The Nova Scotia Liquor Corporation (NSLC) is the Crown corporation which controls sales of alcoholic beverages and recreational cannabis in Nova Scotia, Canada.  It is the sole distributor for these products and runs all retail outlets (108 across the province) selling alcohol and cannabis products. The exceptions are for four private retailers in urban HRM offering beer, wine, and spirits, and, in rural areas where there is not an NSLC location, 65 "agency" liquor stores operated by private retailers on NSLC's behalf.

History
In 1910 the Nova Scotia Temperance Act was passed which enforced prohibition of alcohol sales throughout the province except in Halifax. Beginning in 1916, alcohol sales were prohibited in Halifax.

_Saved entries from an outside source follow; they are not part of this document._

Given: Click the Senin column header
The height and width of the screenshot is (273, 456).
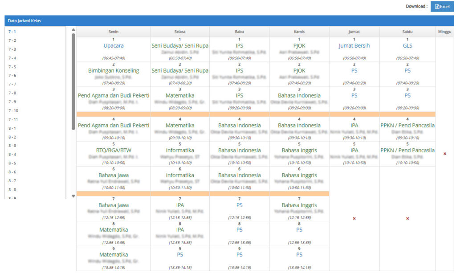Looking at the screenshot, I should coord(114,32).
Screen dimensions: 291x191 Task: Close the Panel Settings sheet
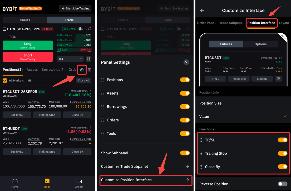click(186, 62)
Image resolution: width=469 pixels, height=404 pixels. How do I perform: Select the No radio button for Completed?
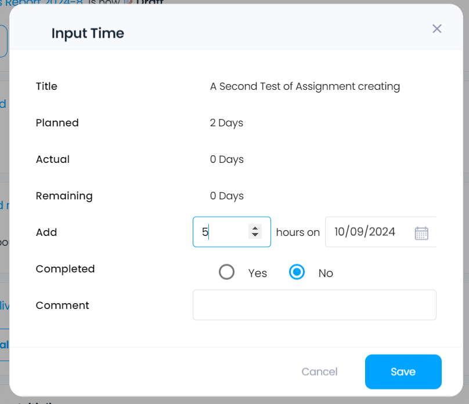click(x=297, y=272)
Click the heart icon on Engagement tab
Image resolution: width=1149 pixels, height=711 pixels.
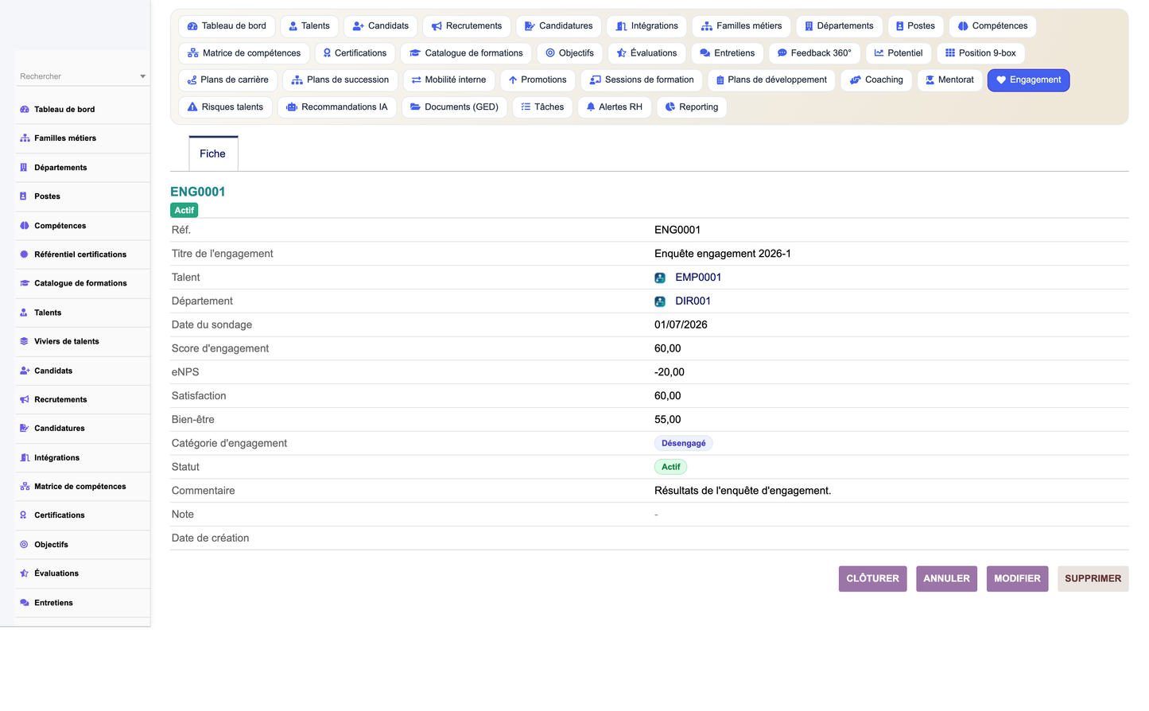1001,80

On October 31, 1929, a plebiscite was held on Nova Scotia's prohibition of alcohol sales. Over 60 percent of voters authorized the repeal of the Temperance Act, making Nova Scotia the second last province in Canada to end prohibition.

On May 1, 1930 the Nova Scotia Liquor Commission was created through legislation passed as the Liquor Control Act.

In 1946, the responsibility for licensing sites selling alcoholic beverages (e.g. bars and restaurants) was transferred to the Tavern Licence Committee (now named Liquor License Board).

The liquor commission's current head office and distribution centre was constructed in the Bayers Lake Industrial Park in 1987.

In 1995, the Gaming Control Act made the Nova Scotia Liquor Commission part of the Alcohol and Gaming Authority.

In July 2001, the organization was changed from a commission to a Crown corporation and renamed the Nova Scotia Liquor Corporation.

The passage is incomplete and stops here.